### CONSEGNA 1
Trascrivi fedelmente la parte del brano su Rafah che si apre con le parole contenenti "Oggi a Rafah, in" e si chiude con "meglio il molo.".
### CONSEGNA 2
Scrivi il seguito del brano su Rafah e sul molo americano, partendo subito dopo la sua ultima frase.

### BRANO PROPOSTO
-=-=-

Oggi a Rafah, in fondo alla ex Striscia di Gaza, la situazione non è molto diversa dalla Napoli del 1945, in quanto a bombe, fame e miseria. Anzi se possibile è anche peggio. Ma starebbe arrivando un “baffone” all’orizzonte, forse qualcuno potrebbe dire: “Adda venì o’ molo americano”. Si tratta del molo galleggiante promesso nei giorni scorsi dal presidente Usa, Biden, per sbarcare aiuti umanitari a Gaza, visto che gli israeliani quasi non li lasciano entare dall’Egitto, dove ci sono chilometri di camion in attesa: è troppo forte il rischio che in mezzo a latte e biscotti si celino droni e missili per i terroristi. E dato che di genocidi, tregue, ostaggi, prigionieri e perfino di aiuti umanitari non se ne può proprio parlare, altrimenti qualcuno currivùso potrebbe uscirne stizzùto (e non traduco per prudenza), meglio il molo.

-=-=-

### MATERIALE FORNITO
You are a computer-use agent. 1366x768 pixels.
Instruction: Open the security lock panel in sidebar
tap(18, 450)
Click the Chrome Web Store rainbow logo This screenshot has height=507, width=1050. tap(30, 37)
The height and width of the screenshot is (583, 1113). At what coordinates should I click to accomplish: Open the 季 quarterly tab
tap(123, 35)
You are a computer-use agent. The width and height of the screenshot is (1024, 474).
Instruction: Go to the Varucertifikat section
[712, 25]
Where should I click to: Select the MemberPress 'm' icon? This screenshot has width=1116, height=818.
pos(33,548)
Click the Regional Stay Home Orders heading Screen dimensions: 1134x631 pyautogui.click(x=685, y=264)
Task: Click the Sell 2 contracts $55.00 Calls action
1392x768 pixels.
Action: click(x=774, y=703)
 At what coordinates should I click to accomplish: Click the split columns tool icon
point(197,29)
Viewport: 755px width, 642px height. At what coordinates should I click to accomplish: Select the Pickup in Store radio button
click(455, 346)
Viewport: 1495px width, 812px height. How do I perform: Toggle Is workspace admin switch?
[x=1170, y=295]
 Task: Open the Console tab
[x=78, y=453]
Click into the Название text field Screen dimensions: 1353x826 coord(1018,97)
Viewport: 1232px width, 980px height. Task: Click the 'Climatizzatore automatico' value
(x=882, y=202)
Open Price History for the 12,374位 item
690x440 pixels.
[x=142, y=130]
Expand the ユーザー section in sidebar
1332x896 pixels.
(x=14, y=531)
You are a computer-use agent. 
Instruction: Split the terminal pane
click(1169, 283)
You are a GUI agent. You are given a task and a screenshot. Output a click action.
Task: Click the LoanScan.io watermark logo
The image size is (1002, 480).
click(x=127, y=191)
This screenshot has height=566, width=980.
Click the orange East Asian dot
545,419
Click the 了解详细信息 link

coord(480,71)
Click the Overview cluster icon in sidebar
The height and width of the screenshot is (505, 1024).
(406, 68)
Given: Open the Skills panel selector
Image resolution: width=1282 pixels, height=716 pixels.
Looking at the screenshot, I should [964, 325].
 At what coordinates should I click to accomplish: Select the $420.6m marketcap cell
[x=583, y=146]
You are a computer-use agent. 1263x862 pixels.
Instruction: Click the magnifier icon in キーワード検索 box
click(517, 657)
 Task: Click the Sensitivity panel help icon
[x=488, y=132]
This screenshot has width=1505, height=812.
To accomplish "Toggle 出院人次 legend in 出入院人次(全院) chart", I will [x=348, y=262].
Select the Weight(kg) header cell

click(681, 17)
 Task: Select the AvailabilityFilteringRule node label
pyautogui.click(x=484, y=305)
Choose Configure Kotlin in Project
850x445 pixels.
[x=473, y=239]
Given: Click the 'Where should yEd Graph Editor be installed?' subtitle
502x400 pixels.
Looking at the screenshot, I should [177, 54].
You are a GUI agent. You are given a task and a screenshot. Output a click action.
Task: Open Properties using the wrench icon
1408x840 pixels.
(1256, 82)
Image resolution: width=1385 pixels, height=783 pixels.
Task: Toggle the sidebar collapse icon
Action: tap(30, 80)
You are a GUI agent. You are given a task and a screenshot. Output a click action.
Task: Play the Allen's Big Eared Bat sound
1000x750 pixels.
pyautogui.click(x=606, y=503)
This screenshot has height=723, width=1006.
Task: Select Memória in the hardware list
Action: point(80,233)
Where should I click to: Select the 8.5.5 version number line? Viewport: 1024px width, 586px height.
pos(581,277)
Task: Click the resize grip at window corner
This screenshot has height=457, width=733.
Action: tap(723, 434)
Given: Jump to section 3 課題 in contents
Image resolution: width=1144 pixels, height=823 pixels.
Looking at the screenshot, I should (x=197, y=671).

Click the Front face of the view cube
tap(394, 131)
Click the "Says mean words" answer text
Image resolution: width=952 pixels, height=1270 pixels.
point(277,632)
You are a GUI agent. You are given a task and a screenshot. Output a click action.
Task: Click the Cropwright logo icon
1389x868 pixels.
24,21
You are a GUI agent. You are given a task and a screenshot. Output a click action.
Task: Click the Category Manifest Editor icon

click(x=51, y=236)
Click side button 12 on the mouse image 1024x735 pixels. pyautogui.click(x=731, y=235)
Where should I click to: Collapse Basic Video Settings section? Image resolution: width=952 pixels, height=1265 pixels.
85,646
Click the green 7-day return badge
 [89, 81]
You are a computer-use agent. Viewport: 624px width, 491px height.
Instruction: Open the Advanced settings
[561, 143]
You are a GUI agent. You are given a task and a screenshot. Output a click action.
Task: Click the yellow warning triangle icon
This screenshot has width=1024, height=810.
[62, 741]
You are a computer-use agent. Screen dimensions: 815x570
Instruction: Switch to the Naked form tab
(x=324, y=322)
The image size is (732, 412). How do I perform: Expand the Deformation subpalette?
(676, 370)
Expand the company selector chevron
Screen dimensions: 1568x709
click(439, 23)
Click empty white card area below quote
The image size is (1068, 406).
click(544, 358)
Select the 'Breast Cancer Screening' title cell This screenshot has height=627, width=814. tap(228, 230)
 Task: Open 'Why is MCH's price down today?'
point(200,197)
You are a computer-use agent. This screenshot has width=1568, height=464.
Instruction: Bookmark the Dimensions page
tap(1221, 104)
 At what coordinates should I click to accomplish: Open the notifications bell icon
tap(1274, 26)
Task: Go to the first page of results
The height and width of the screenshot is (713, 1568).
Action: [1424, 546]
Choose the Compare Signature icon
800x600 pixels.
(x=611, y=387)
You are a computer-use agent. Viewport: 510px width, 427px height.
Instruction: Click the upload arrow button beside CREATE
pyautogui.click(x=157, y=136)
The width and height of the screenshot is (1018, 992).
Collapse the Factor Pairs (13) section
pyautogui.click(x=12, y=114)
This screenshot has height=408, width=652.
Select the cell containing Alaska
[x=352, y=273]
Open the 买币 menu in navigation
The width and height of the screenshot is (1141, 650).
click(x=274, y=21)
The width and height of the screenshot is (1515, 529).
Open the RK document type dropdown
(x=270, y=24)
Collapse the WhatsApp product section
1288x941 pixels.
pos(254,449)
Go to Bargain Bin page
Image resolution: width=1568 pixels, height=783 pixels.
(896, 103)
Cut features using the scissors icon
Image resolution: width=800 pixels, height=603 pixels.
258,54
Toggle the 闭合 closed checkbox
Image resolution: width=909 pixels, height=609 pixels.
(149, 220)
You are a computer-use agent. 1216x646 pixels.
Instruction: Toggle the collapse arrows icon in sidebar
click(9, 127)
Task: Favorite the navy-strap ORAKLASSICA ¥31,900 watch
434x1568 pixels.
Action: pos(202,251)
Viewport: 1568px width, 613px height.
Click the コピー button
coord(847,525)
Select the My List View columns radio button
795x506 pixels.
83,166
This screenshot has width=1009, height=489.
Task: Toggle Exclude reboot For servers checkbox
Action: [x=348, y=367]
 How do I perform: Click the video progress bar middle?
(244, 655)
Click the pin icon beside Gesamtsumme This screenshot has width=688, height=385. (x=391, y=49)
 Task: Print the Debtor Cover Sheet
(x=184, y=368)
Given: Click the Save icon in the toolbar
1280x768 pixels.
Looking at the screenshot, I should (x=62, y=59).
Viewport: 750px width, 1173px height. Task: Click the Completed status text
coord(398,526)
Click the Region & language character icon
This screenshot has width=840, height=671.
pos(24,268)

-=-=-

### SPAZIO RISPOSTA 1
Oggi a Rafah, in fondo alla ex Striscia di Gaza, la situazione non è molto diversa dalla Napoli del 1945, in quanto a bombe, fame e miseria. Anzi se possibile è anche peggio. Ma starebbe arrivando un “baffone” all’orizzonte, forse qualcuno potrebbe dire: “Adda venì o’ molo americano”. Si tratta del molo galleggiante promesso nei giorni scorsi dal presidente Usa, Biden, per sbarcare aiuti umanitari a Gaza, visto che gli israeliani quasi non li lasciano entare dall’Egitto, dove ci sono chilometri di camion in attesa: è troppo forte il rischio che in mezzo a latte e biscotti si celino droni e missili per i terroristi. E dato che di genocidi, tregue, ostaggi, prigionieri e perfino di aiuti umanitari non se ne può proprio parlare, altrimenti qualcuno currivùso potrebbe uscirne stizzùto (e non traduco per prudenza), meglio il molo.

### SPAZIO RISPOSTA 2
Solo che è appena partito dalla Virginia e ci vorranno, pare, da 2 a 6 mesi per attrezzare l’operazione. Vuol dire che nel frattempo si chiederà ai palestinesi di attendere: ne sono già morti per sbaglio o danni collaterali più di 30 mila, qualche mese e qualche morto in più non sarà poi la fine del mondo! Il ragionamento è più o meno questo, nella macabra ironia di una tragedia senza fine.

Nel frattempo, il 12 marzo, è però salpata da Cipro la prima nave con 200 tonnellate di aiuti umanitari (per quasi 2 milioni di persone!) messa a disposizione dalla ong Open Arms: proprio loro, quelli che, come ormai in Italia tutti sappiamo, aiutano i migranti clandestini.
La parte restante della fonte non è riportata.